ENTRIES PROVIDED:

□ □ □

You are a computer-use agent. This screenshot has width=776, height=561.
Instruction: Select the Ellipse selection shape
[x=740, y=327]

□ □ □

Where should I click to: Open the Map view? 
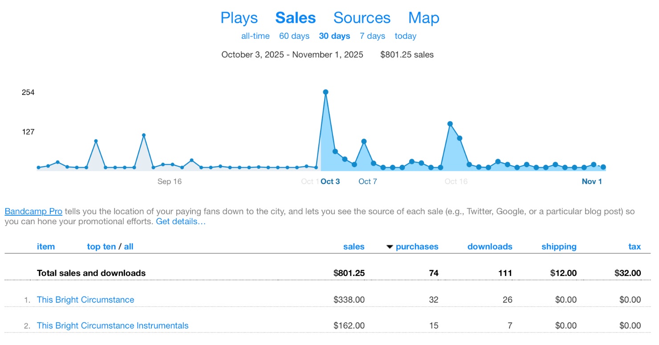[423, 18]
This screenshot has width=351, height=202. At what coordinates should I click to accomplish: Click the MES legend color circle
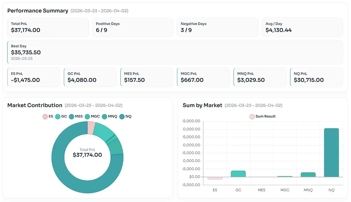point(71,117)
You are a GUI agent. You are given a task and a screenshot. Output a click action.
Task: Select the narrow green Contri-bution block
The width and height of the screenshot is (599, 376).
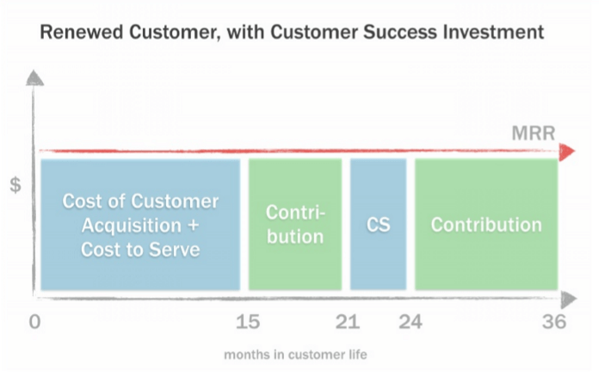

□ □ □

WHAT NEEDS TO BE DONE: Go through the material above line by line and tally each one holding "agent"; give the tally and nothing else.

SOLUTION FOR THIS PROBLEM: 2